Problem statement
Search the records for the string "Given" and return each line that has it.

---------- Exercise input

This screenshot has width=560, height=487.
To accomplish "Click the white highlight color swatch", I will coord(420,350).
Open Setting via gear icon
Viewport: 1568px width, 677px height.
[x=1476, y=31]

--------------------
---------- Exercise input

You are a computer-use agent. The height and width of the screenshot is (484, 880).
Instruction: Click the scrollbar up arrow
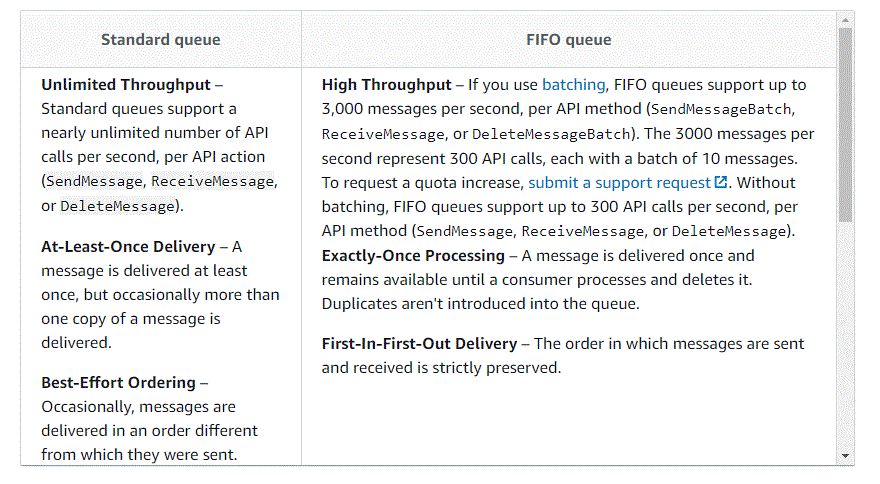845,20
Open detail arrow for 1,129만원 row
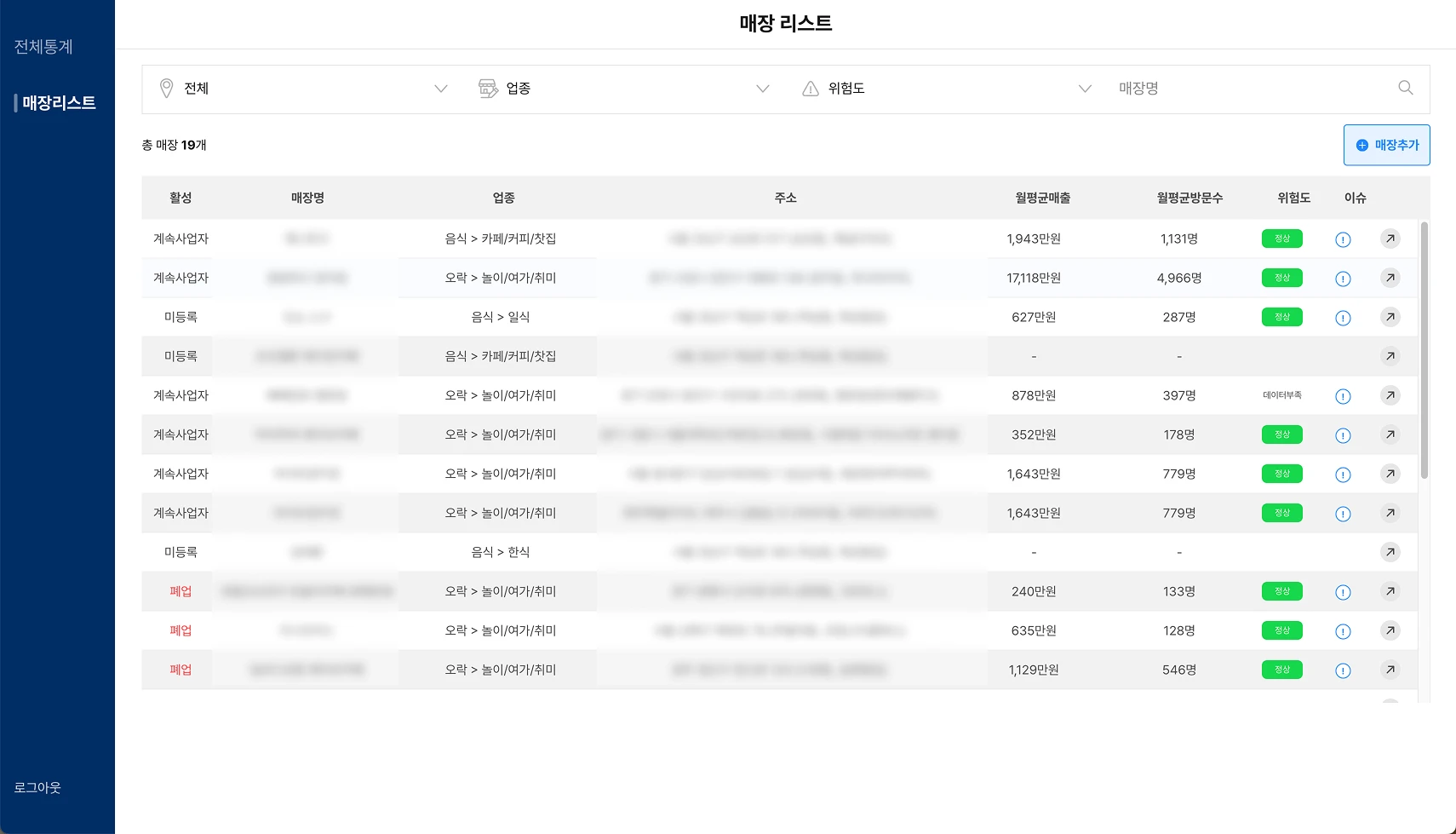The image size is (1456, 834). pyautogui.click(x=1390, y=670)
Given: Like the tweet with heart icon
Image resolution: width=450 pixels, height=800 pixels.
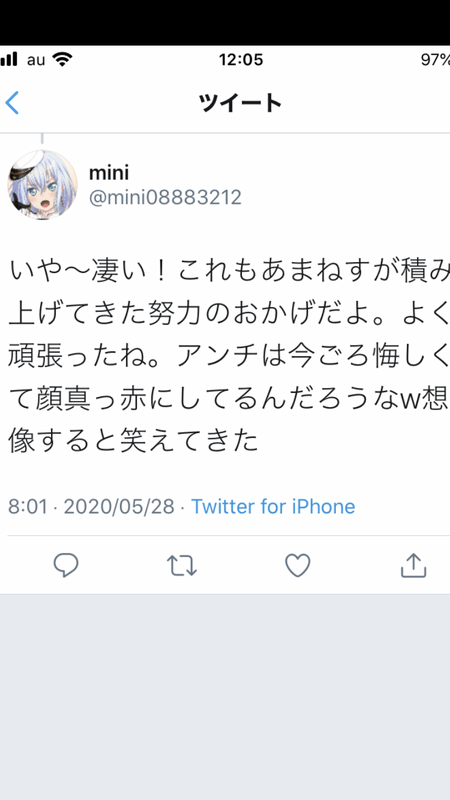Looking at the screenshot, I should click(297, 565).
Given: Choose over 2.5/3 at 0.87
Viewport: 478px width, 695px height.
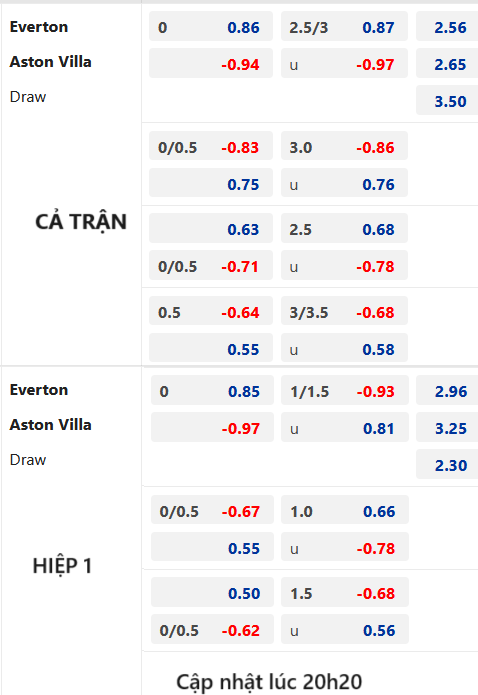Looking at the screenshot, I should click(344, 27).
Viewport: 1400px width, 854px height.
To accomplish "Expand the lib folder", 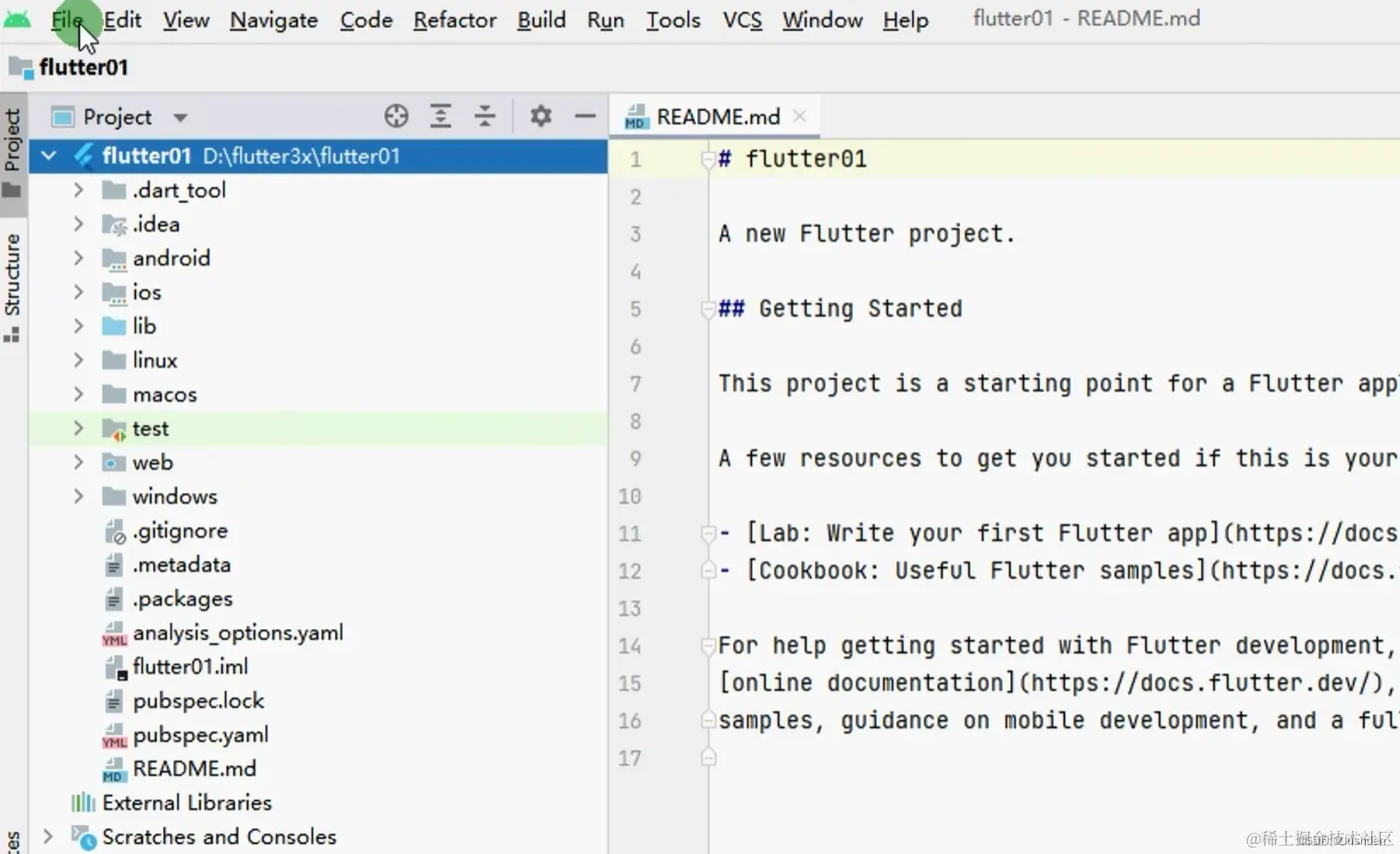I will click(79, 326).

--------------------
---------- Exercise input

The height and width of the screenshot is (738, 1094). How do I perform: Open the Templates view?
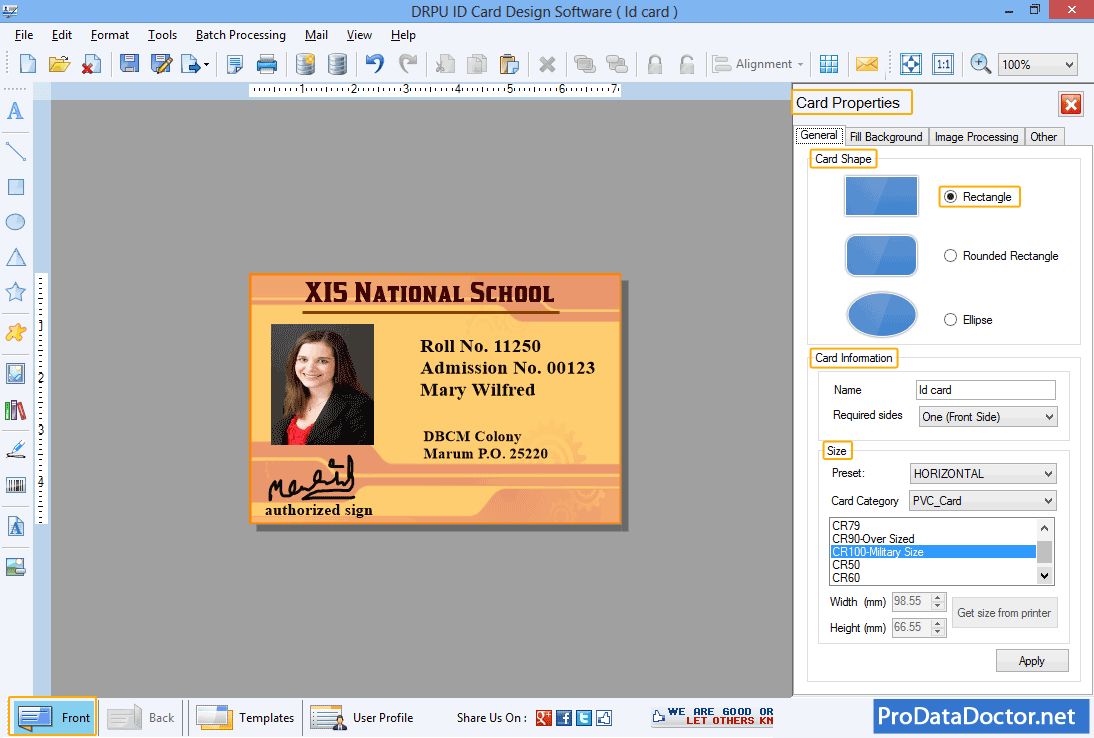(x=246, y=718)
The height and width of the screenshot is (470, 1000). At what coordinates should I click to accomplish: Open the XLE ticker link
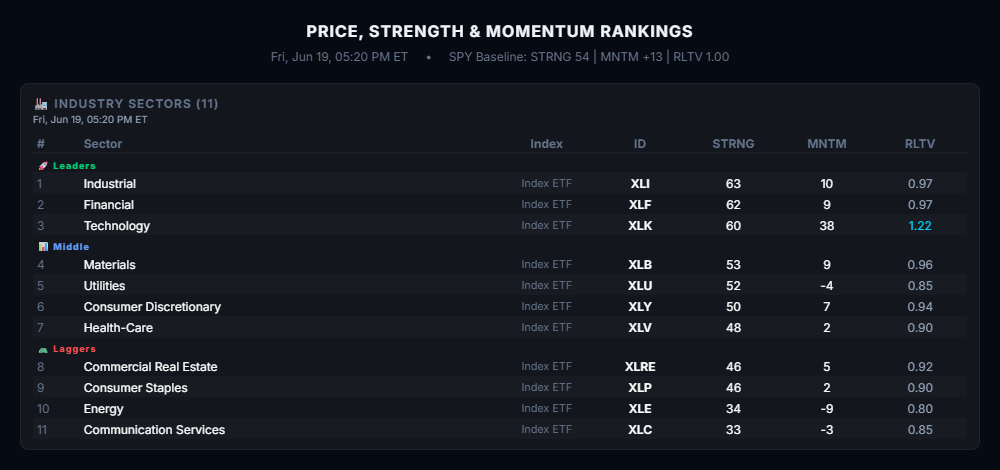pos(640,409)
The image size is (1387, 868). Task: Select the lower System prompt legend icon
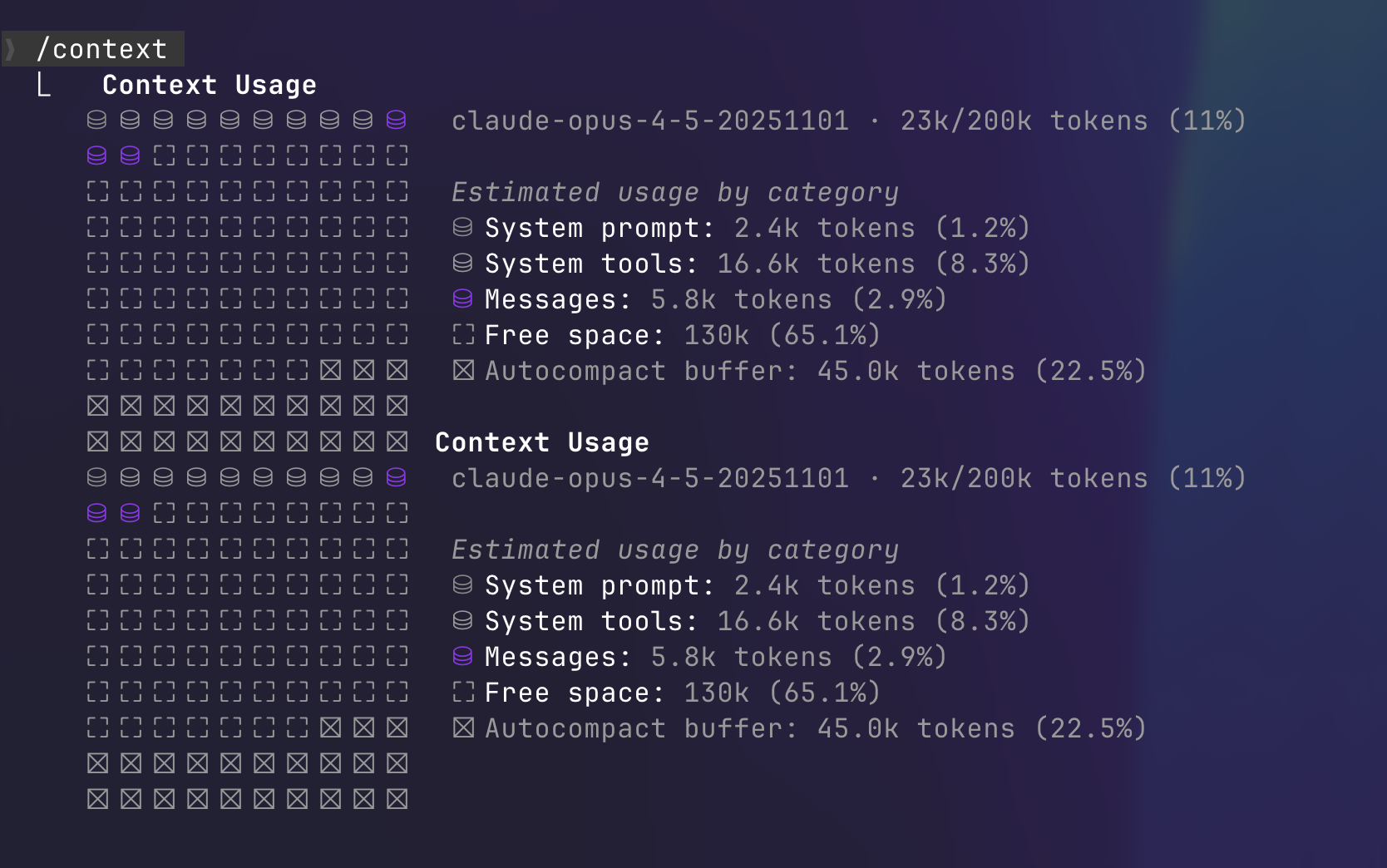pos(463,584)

--------------------

Written solution
Given: Like the tweet with heart icon
Given: Choose over 2.5/3 at 0.87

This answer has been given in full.